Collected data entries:
*** Begin section ***

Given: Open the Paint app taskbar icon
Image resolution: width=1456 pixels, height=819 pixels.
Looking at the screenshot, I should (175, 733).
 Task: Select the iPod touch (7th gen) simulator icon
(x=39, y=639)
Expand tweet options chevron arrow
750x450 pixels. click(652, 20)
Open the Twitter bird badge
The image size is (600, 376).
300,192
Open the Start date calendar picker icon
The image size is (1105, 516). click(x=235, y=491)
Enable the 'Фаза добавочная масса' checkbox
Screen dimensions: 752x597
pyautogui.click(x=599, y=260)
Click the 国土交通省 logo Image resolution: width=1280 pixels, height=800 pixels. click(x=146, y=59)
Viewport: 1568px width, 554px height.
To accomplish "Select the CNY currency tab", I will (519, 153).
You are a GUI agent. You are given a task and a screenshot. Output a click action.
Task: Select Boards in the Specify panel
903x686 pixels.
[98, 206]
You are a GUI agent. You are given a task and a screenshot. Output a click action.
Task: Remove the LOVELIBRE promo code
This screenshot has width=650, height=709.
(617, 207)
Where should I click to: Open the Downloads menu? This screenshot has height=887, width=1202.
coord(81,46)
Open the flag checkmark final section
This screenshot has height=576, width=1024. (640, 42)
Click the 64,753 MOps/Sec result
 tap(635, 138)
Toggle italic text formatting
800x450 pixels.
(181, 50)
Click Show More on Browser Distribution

*** End section ***

▶ [Exercise brief]
Once the records have been read, print them all again exactly.

▶ [Solution to the exercise]
Given: Open the Paint app taskbar icon
Image resolution: width=1456 pixels, height=819 pixels.
Looking at the screenshot, I should (175, 733).
 Task: Select the iPod touch (7th gen) simulator icon
(x=39, y=639)
Expand tweet options chevron arrow
750x450 pixels. click(652, 20)
Open the Twitter bird badge
The image size is (600, 376).
300,192
Open the Start date calendar picker icon
The image size is (1105, 516). click(x=235, y=491)
Enable the 'Фаза добавочная масса' checkbox
Screen dimensions: 752x597
pyautogui.click(x=599, y=260)
Click the 国土交通省 logo Image resolution: width=1280 pixels, height=800 pixels. click(x=146, y=59)
Viewport: 1568px width, 554px height.
To accomplish "Select the CNY currency tab", I will (519, 153).
You are a GUI agent. You are given a task and a screenshot. Output a click action.
Task: Select Boards in the Specify panel
903x686 pixels.
[98, 206]
You are a GUI agent. You are given a task and a screenshot. Output a click action.
Task: Remove the LOVELIBRE promo code
This screenshot has width=650, height=709.
(617, 207)
Where should I click to: Open the Downloads menu? This screenshot has height=887, width=1202.
coord(81,46)
Open the flag checkmark final section
This screenshot has height=576, width=1024. (640, 42)
Click the 64,753 MOps/Sec result
 tap(635, 138)
Toggle italic text formatting
800x450 pixels.
(181, 50)
Click Show More on Browser Distribution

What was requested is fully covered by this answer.